3-D Printed Insoles Developed for Diabetes Patients
The list of advances in the field of 3-D printing keeps getting longer. Researchers from the Fraunhofer Institutes for Mechanics of Materials IWM and for Environmental, Safety, and Energy Technology UMSICHT are collaborating with industry partners in the process of producing digitalized insoles for people with diabetes by using new software and the use of 3-D printers. People diagnosed with diabetes may suffer from the nerves in their foot becoming atrophied. Specially made insoles promise relief because they are customized to be very soft in the area of the injury.
Health insurances companies are supporting the efforts of researchers to digitalize the entire process of making specialty insoles to allow the collection of scientific data on them.
LAUF, a German acronym for "laser-assisted construction of customized footwear," is the project funded by Germany's Federal Ministry of Education and Research.
"Digital foot mapping is already common practice. As part of this project, we have now also completely digitalized the insole production process," stated IWM scientist Dr. Tobias Ziegler. "Using newly developed software, the orthopedic shoemaker can design an insole for an individual patient and can print out the result on a 3-D printer."
IWM scientists have meanwhile been optimizing the three-dimensional structures when it is used for insoles. How soft or rigid insoles are relies not just on the material used, but also on how it is shaped. "First we think about structures -- straight rods, crooked arms, or triangles, for instance -- then we produce a computer model of them, key in the data for a particular material, and simulate how rigid the result is under pressure," Ziegler recounted. "Where does an insole need to be soft, or more rigid? By altering the structure type, we can precisely determine the rigidity of the insole."
The IWM team used application-oriented load simulations to resolve which structures are needed where to achieve the desired results. They tested the material's load-bearing strength and its expected durability. "We simulate the entire production process, too, in order to identify where there is potential for optimization," Ziegler explained. He also used this approach in relation to other materials and structures for 3-D printing.
In two or so years, this software might be available to orthopedic technicians through Instituto de Educação Tecnológica (IETEC), a member of the project.

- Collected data
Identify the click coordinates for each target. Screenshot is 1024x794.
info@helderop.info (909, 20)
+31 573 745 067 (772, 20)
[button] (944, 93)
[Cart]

- Parts of the exercise
(a) Answer these questions using the article on 3-D printed insoles:
(i) What does the German acronym LAUF stand for?
(ii) Besides the material used, what determines how soft or rigid an insole is?
(iii) Through which project member might the software become available to orthopedic technicians?
(b) Reproduce the stretch of the article on 3-D printed insoles from the words "The IWM team" through the words "of the project.", keeping it unchanged.

- Expected results
(a)
(i) Laser-assisted construction of customized footwear
(ii) How the material is shaped
(iii) Instituto de Educação Tecnológica (IETEC)

(b)
The IWM team used application-oriented load simulations to resolve which structures are needed where to achieve the desired results. They tested the material's load-bearing strength and its expected durability. "We simulate the entire production process, too, in order to identify where there is potential for optimization," Ziegler explained. He also used this approach in relation to other materials and structures for 3-D printing.
In two or so years, this software might be available to orthopedic technicians through Instituto de Educação Tecnológica (IETEC), a member of the project.